[Collection entries]

::::

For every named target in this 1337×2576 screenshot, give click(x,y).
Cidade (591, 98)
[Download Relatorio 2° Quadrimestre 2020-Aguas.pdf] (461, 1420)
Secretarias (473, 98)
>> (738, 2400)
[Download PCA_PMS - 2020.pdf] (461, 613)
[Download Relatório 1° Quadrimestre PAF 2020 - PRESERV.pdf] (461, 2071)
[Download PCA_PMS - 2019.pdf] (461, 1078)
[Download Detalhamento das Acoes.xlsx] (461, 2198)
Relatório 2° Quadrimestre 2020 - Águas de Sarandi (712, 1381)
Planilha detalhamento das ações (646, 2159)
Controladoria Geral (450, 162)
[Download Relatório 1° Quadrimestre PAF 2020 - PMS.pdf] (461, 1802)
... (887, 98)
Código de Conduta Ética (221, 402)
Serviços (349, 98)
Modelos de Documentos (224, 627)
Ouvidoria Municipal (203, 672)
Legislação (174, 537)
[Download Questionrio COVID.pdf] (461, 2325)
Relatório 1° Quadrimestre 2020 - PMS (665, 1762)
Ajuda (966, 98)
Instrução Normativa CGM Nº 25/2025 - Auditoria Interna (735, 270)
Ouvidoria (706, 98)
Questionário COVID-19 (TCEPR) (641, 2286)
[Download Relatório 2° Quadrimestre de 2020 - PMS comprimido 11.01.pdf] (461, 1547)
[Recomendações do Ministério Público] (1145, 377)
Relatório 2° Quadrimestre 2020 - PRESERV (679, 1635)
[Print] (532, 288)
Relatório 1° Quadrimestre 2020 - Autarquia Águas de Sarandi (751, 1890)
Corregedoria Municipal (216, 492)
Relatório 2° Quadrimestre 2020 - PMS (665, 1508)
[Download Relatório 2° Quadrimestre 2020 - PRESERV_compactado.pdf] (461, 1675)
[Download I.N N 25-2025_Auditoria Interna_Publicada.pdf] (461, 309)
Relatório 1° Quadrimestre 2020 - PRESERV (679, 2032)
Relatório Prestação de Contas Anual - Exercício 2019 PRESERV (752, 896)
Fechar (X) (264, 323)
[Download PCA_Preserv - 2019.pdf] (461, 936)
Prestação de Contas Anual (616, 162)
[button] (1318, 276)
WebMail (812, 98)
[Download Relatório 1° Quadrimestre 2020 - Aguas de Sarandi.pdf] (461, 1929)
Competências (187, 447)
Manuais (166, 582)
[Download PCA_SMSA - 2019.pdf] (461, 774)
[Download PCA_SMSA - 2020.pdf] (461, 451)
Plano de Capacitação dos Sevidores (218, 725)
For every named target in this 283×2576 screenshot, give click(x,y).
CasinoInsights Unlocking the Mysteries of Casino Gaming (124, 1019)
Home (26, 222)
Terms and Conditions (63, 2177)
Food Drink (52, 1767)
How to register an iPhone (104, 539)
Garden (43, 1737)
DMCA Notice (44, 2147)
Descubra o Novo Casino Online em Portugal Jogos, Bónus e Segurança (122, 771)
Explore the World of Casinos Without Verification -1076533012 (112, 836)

::::

Description of the task: Exactly reproduce every line found in the records.

Task response:
For every named target in this 1337×2576 screenshot, give click(x,y).
Cidade (591, 98)
[Download Relatorio 2° Quadrimestre 2020-Aguas.pdf] (461, 1420)
Secretarias (473, 98)
>> (738, 2400)
[Download PCA_PMS - 2020.pdf] (461, 613)
[Download Relatório 1° Quadrimestre PAF 2020 - PRESERV.pdf] (461, 2071)
[Download PCA_PMS - 2019.pdf] (461, 1078)
[Download Detalhamento das Acoes.xlsx] (461, 2198)
Relatório 2° Quadrimestre 2020 - Águas de Sarandi (712, 1381)
Planilha detalhamento das ações (646, 2159)
Controladoria Geral (450, 162)
[Download Relatório 1° Quadrimestre PAF 2020 - PMS.pdf] (461, 1802)
... (887, 98)
Código de Conduta Ética (221, 402)
Serviços (349, 98)
Modelos de Documentos (224, 627)
Ouvidoria Municipal (203, 672)
Legislação (174, 537)
[Download Questionrio COVID.pdf] (461, 2325)
Relatório 1° Quadrimestre 2020 - PMS (665, 1762)
Ajuda (966, 98)
Instrução Normativa CGM Nº 25/2025 - Auditoria Interna (735, 270)
Ouvidoria (706, 98)
Questionário COVID-19 (TCEPR) (641, 2286)
[Download Relatório 2° Quadrimestre de 2020 - PMS comprimido 11.01.pdf] (461, 1547)
[Recomendações do Ministério Público] (1145, 377)
Relatório 2° Quadrimestre 2020 - PRESERV (679, 1635)
[Print] (532, 288)
Relatório 1° Quadrimestre 2020 - Autarquia Águas de Sarandi (751, 1890)
Corregedoria Municipal (216, 492)
Relatório 2° Quadrimestre 2020 - PMS (665, 1508)
[Download Relatório 2° Quadrimestre 2020 - PRESERV_compactado.pdf] (461, 1675)
[Download I.N N 25-2025_Auditoria Interna_Publicada.pdf] (461, 309)
Relatório 1° Quadrimestre 2020 - PRESERV (679, 2032)
Relatório Prestação de Contas Anual - Exercício 2019 PRESERV (752, 896)
Fechar (X) (264, 323)
[Download PCA_Preserv - 2019.pdf] (461, 936)
Prestação de Contas Anual (616, 162)
[button] (1318, 276)
WebMail (812, 98)
[Download Relatório 1° Quadrimestre 2020 - Aguas de Sarandi.pdf] (461, 1929)
Competências (187, 447)
Manuais (166, 582)
[Download PCA_SMSA - 2019.pdf] (461, 774)
[Download PCA_SMSA - 2020.pdf] (461, 451)
Plano de Capacitação dos Sevidores (218, 725)
For every named target in this 283×2576 screenshot, give click(x,y).
CasinoInsights Unlocking the Mysteries of Casino Gaming (124, 1019)
Home (26, 222)
Terms and Conditions (63, 2177)
Food Drink (52, 1767)
How to register an iPhone (104, 539)
Garden (43, 1737)
DMCA Notice (44, 2147)
Descubra o Novo Casino Online em Portugal Jogos, Bónus e Segurança (122, 771)
Explore the World of Casinos Without Verification -1076533012 (112, 836)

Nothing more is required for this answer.